Name and Place for Tuesday, October 14 (’14)
From Bernard Lewis’ Istanbul and the Civilization of the Ottoman Empire, a fascinating glimpse into the Ottoman Empire when it still sent chills into the heart of Europeans:
Food and drink held an important place among the preoccupations of the religious and police authorities in the city. So too for a while did coffee and tobacco, the former introduced from the Arab lands, the latter by English merchants from the American colonies. The historian Ibrahim-i Pechevi, writing in about 1635, describes their introduction as follows:
“Until the year 962 (1555 on the Christian calendar), in the high, God-guarded capital city of Constantinople, as well as in the Ottoman lands generally, coffee and coffee-houses did not exist. About that year, a fellow called Hakam from Aleppo, and a wag called Shems from Damascus came to the city; they each opened a large shop in the district called Tahtalkale, and began to purvey coffee.
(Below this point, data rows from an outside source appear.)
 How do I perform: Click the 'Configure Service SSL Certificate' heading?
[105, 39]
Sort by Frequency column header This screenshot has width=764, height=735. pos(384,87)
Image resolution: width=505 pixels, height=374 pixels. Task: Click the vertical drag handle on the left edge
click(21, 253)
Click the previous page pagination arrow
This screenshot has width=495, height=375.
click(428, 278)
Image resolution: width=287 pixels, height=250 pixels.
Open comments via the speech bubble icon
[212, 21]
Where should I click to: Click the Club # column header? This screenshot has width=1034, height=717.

These shops became meeting-places of a circle of pleasure-seekers and idlers, and also of some wits from among the men of letters and literati, and they used to meet in groups of about twenty or thirty. Some read books and fine writings, some were busy with backgammon and chess, some brought new poems and talked of literature. Those who used to spend a good deal of money on giving dinners for the sake of convivial entertainment, found that they could attain the joys of conviviality merely by spending an asper or two on the price of coffee. It reached such a point that all kinds of unemployed officers, judges and professors all seeking preferment, and corner-sitters with nothing to do proclaimed that there was no place like it for pleasure and relaxation, and filled it until there was no room to sit or stand. It became so famous that, besides the holders of high officers, even great men could not refrain from coming there.
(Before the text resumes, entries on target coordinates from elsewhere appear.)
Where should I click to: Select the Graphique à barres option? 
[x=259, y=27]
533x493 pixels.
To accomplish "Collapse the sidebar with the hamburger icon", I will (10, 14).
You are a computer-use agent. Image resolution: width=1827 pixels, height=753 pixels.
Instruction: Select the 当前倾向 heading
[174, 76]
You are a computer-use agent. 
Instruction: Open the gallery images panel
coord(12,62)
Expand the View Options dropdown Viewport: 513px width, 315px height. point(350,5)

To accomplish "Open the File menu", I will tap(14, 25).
The Imams and muezzins and pious hypocrites said: “People have become addicts of the coffee house; nobody comes to the mosques!” The ulema said: “It is a house of evil deeds; it is better to go to the wine-tavern than there.” The preachers in particular made great efforts to forbid it. The muftis, arguing that anything which is heated to the point of carbonization, that is, becomes charcoal, is unlawful, issued fetvas against it. The in the time of Sultan Murad III, may God pardon him and have mercy on him, there were great interdictions and prohibitions, but certain persons made approaches to the chief of police and the captain of the watch about selling coffee from back-doors in side-alleys, in small and unobtrusive shops, and were allowed to do this….After this time, it became so prevalent, that the ban was abandoned. The preachers and muftis now said that it does not get completely carbonized, and to drink it is therefore lawful. Among the ulema, the sheykhs, the viziers and the great, there was nobody left who did not drink it. It even reached such a point that the grand viziers built great coffee houses as investments, and began to rent them out at one or two gold pieces a day.”
The more things change, the more things stay the same.